Characterization of helper T cell responses in diseases induced by bovine intracellular pathogens. Th1/Th2 cytokines were detected in cultured PBMCs and DLNs; IgG subtype was tested in the serum.
4.2 Most extracellular pathogens induce either a Th2 or Th0 response in cattle
In mice and humans, Th2 responses are typically effective in controlling extracellular pathogens. In this regard, Th2 cytokines can induce processes such as IgG subtype switching and migration of mast and eosinophils to the site of infection that are critical for defending the host against extracellular bacteria and parasites [98]. In cattle, most of extracellular parasites induce either Th2 or Th0 responses [193, 194, 195]. However, some pathogens are capable of suppressing Th2 response, which is associated with the establishment of chronic infections [196].

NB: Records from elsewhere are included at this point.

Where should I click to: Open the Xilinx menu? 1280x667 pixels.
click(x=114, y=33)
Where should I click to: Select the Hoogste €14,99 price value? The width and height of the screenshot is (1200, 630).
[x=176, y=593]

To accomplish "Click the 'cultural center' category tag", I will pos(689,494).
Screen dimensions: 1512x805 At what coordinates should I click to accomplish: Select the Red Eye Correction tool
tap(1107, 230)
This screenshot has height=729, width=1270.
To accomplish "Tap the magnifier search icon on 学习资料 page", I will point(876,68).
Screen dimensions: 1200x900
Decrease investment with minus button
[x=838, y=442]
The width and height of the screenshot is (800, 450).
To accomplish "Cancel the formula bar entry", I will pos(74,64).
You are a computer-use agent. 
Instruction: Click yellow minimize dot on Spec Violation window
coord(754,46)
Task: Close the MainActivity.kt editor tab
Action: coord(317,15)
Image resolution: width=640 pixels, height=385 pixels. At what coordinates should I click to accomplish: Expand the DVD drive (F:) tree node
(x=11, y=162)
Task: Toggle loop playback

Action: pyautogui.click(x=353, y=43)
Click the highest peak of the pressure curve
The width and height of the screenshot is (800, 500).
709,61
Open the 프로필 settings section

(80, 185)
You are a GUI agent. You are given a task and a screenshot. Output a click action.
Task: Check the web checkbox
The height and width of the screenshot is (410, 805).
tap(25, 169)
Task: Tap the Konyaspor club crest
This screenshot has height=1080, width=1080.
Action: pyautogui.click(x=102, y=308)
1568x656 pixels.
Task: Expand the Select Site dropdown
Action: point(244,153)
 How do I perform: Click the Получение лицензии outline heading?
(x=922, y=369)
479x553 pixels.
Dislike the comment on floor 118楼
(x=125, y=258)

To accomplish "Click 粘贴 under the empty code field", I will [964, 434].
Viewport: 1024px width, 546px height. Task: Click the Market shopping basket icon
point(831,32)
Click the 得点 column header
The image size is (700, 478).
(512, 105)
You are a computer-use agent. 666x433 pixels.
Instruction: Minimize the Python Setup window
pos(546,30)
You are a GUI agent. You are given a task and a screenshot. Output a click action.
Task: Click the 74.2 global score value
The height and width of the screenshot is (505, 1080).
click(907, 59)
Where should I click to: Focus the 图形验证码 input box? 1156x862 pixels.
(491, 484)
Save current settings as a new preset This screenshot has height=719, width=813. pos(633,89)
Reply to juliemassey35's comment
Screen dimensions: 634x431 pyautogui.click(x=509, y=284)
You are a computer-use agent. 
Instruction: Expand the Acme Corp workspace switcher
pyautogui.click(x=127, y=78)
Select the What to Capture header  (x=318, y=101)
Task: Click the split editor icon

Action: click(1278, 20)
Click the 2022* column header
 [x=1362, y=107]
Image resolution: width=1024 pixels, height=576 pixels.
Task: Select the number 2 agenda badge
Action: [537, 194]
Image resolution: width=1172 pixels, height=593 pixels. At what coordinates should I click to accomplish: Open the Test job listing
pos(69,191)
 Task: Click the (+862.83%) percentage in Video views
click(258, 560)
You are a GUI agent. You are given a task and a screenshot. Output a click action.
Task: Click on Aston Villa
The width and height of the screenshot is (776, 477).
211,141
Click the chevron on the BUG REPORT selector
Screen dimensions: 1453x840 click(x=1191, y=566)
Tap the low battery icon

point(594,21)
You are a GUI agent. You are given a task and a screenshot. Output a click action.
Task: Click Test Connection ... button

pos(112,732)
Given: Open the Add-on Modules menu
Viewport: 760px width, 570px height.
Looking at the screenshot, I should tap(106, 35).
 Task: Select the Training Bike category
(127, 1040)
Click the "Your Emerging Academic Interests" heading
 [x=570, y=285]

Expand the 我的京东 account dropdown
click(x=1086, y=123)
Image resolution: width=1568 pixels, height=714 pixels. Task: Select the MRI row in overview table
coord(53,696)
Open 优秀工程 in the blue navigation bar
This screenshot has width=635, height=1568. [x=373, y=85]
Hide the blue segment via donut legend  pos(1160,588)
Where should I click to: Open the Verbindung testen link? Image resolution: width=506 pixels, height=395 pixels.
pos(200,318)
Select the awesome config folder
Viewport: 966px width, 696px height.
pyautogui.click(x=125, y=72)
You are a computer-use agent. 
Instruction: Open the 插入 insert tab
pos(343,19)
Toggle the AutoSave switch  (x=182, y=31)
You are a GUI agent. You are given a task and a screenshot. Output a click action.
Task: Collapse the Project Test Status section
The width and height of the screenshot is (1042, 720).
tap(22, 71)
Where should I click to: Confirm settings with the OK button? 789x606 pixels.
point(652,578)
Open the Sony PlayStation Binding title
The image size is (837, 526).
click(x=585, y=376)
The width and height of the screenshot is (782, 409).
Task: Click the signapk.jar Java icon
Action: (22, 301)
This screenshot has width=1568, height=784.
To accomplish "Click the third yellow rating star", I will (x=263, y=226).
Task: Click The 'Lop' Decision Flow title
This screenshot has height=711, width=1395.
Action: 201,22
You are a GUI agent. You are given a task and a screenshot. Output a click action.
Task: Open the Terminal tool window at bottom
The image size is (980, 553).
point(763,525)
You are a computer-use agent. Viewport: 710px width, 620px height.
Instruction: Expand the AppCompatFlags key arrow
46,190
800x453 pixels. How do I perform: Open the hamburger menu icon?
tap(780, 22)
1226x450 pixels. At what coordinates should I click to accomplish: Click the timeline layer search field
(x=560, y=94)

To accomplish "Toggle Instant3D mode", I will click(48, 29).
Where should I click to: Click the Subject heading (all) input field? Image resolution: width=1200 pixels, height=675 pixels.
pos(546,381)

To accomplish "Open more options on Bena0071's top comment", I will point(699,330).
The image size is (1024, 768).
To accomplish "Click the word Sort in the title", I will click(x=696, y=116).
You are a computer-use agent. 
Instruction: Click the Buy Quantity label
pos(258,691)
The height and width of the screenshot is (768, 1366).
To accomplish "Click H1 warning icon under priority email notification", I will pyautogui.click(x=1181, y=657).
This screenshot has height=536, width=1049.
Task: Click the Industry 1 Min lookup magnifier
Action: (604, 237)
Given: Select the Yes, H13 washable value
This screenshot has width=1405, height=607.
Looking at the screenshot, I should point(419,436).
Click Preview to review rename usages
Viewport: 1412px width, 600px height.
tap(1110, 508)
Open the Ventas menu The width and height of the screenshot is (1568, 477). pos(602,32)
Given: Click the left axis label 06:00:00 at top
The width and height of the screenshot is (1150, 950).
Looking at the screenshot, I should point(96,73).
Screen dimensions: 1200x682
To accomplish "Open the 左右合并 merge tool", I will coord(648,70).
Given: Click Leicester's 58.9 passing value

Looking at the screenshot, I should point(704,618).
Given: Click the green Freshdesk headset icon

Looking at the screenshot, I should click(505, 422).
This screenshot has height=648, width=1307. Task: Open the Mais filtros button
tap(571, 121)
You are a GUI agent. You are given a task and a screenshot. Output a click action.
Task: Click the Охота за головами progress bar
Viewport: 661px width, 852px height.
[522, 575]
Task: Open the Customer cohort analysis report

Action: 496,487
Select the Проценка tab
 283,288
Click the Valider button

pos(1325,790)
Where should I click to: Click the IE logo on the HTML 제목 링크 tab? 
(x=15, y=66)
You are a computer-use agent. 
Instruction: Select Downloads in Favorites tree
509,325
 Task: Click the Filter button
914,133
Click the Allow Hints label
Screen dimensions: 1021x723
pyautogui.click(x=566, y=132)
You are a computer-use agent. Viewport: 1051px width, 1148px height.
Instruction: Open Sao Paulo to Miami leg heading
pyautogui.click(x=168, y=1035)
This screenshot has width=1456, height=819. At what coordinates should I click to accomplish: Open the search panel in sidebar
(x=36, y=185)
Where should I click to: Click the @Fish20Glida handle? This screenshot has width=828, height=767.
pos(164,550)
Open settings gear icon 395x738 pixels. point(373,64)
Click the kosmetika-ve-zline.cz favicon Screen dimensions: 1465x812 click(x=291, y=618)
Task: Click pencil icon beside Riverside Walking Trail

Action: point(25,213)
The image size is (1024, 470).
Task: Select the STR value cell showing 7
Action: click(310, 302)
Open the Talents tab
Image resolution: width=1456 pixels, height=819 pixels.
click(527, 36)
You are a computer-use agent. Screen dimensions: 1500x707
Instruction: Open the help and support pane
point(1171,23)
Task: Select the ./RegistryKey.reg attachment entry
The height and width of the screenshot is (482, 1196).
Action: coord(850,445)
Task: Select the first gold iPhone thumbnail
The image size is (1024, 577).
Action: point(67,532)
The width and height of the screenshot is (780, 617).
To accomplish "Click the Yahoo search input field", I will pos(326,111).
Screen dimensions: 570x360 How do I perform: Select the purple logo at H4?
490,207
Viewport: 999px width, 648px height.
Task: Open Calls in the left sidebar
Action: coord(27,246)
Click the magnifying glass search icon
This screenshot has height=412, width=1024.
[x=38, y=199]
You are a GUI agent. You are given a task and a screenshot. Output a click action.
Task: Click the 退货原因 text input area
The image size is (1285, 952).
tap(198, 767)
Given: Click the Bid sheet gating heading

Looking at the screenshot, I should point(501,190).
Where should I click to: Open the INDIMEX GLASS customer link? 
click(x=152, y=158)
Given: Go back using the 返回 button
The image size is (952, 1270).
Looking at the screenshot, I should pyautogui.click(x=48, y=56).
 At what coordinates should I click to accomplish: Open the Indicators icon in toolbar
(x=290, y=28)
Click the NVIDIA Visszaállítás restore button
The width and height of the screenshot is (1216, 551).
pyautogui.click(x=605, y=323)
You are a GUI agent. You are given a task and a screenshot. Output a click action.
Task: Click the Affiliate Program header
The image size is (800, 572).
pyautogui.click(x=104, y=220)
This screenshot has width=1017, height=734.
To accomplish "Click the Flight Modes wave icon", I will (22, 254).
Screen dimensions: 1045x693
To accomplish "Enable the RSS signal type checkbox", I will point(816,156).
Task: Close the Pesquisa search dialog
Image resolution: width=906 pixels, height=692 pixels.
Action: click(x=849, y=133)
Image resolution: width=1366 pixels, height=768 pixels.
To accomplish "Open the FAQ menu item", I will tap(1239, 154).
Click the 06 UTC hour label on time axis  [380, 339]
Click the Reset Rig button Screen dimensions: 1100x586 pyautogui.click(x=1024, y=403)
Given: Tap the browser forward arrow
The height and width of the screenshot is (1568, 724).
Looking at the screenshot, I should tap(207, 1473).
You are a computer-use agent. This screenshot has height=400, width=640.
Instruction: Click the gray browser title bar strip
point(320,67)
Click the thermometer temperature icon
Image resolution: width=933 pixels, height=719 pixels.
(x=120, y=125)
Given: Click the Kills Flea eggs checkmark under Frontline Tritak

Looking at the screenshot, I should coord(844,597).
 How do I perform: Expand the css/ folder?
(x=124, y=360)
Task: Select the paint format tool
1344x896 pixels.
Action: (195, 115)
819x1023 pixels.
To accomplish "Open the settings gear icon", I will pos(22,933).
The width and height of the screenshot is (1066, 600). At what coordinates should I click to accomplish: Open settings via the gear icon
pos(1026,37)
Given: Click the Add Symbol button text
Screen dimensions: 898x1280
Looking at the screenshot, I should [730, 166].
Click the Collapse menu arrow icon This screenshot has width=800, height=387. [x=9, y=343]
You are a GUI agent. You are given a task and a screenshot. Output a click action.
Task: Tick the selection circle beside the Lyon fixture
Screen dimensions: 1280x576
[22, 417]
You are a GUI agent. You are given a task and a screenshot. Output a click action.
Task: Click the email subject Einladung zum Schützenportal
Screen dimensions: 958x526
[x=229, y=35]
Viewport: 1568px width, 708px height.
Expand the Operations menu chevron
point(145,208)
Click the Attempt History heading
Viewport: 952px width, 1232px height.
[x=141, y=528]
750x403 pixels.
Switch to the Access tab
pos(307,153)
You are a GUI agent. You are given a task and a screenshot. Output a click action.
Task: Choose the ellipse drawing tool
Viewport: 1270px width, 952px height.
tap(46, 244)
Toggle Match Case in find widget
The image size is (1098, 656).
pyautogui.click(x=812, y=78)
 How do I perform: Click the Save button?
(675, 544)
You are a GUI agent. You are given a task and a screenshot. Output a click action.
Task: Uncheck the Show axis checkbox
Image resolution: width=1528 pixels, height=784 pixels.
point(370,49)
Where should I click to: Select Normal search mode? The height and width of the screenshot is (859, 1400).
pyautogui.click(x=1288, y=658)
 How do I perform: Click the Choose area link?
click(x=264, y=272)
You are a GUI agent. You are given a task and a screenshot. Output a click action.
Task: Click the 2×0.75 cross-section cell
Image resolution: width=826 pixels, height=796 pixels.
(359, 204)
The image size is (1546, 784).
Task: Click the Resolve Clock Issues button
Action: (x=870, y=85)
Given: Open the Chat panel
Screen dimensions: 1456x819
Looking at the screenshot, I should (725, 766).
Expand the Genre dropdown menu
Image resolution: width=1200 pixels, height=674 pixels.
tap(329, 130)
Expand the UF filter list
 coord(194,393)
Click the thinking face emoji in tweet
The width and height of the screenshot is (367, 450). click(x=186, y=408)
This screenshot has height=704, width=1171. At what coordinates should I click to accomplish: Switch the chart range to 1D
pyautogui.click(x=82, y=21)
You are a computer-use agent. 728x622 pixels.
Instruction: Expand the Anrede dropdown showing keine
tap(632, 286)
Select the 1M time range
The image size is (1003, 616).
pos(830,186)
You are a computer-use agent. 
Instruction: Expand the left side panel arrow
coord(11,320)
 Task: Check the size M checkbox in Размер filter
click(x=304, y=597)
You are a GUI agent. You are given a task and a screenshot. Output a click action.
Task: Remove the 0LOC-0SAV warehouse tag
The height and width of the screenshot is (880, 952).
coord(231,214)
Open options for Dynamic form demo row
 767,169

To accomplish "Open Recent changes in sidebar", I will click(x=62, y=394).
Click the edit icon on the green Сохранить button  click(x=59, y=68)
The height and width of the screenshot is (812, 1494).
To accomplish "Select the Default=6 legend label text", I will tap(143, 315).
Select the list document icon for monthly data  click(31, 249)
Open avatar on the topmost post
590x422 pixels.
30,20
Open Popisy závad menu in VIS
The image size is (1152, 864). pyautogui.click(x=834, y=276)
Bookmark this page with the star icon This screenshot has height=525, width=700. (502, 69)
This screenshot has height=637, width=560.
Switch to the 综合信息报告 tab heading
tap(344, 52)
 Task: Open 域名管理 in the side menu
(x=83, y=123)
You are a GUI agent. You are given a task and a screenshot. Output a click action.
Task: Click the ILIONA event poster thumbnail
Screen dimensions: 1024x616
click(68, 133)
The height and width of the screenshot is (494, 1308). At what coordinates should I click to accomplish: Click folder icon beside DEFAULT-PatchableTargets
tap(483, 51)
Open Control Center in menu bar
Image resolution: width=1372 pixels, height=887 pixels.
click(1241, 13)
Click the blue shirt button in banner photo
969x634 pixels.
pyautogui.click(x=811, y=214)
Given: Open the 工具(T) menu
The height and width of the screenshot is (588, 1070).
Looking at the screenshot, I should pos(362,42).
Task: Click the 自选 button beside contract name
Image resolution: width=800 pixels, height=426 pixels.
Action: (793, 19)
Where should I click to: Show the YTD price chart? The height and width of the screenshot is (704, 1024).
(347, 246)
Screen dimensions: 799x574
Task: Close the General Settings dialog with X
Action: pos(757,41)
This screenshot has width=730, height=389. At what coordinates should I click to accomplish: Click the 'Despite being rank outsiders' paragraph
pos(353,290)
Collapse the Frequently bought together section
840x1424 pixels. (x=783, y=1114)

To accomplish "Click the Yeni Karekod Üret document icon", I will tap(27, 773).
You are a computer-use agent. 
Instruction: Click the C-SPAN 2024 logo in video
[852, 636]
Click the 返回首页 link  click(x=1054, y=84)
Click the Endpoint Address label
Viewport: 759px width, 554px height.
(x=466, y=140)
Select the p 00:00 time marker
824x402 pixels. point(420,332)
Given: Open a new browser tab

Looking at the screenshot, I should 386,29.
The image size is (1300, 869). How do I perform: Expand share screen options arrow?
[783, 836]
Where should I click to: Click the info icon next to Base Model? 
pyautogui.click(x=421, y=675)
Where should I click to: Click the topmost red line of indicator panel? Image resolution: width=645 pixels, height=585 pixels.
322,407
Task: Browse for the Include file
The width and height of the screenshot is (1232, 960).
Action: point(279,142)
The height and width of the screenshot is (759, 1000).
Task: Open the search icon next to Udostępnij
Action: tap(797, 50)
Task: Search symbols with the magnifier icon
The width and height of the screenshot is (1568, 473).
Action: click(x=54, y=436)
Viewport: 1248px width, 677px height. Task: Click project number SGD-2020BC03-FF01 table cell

Generally, Th2 responses are effective in controlling gastrointestinal nematodes such as Cooperia oncophora [197, 198]. Infected animals had increased level of antigen-specific IgG1 (Th2 associated antibody) in the serum [199]. Consistently, a high titer of pathogen specific IgG1 was associated with a better immune response [200]. Similarly, increased numbers of peripheral eosinophils (a Th2 response feature) was associated with increased expulsion of cooperial larvae [200]. Importantly, cytokine analysis of the intestinal tissue of disease resistant cattle demonstrated high expression level of IL-4 and IL-13 mRNA compared to those susceptible animals [201, 202]. These results offer compelling evidence that Th2 response is critical to control infection caused by some extracellular pathogens such as Cooperia oncophora.
Interestingly, some extracellular parasites such as Dictyocaulus viviparus (lung worm) are capable of shifting the initial Th2 or Th0 response into an ineffective Th1 response to establish chronic infections [203, 204]. At the early stage, both IL-4 and IFNγ were detected in the lungs and DLNs after day 15 of lung worm infection, indicating an initial Th0 response [205]. However, subsequent research only detected increased IL-4 mRNA for a short period of time in the Broncho-alveolar lavage fluid (BALF) of infected cattle, suggesting a possible Th2 response [206]. In line with this finding, high level of total IgE (antigen-specific plus non-specific) in the serum and BALF was associated with the clearance of lungworm [203]. Furthermore, in the chronically infected animals the detection of Th1 associated antibody (i.e., IgG2) in the serum, was associated with increased lungworm larval excretion [204]. These data indicate that bovine lungworm might shift the early-induced Th0 or Th2 response towards a Th1 dominant response to establish chronic infection.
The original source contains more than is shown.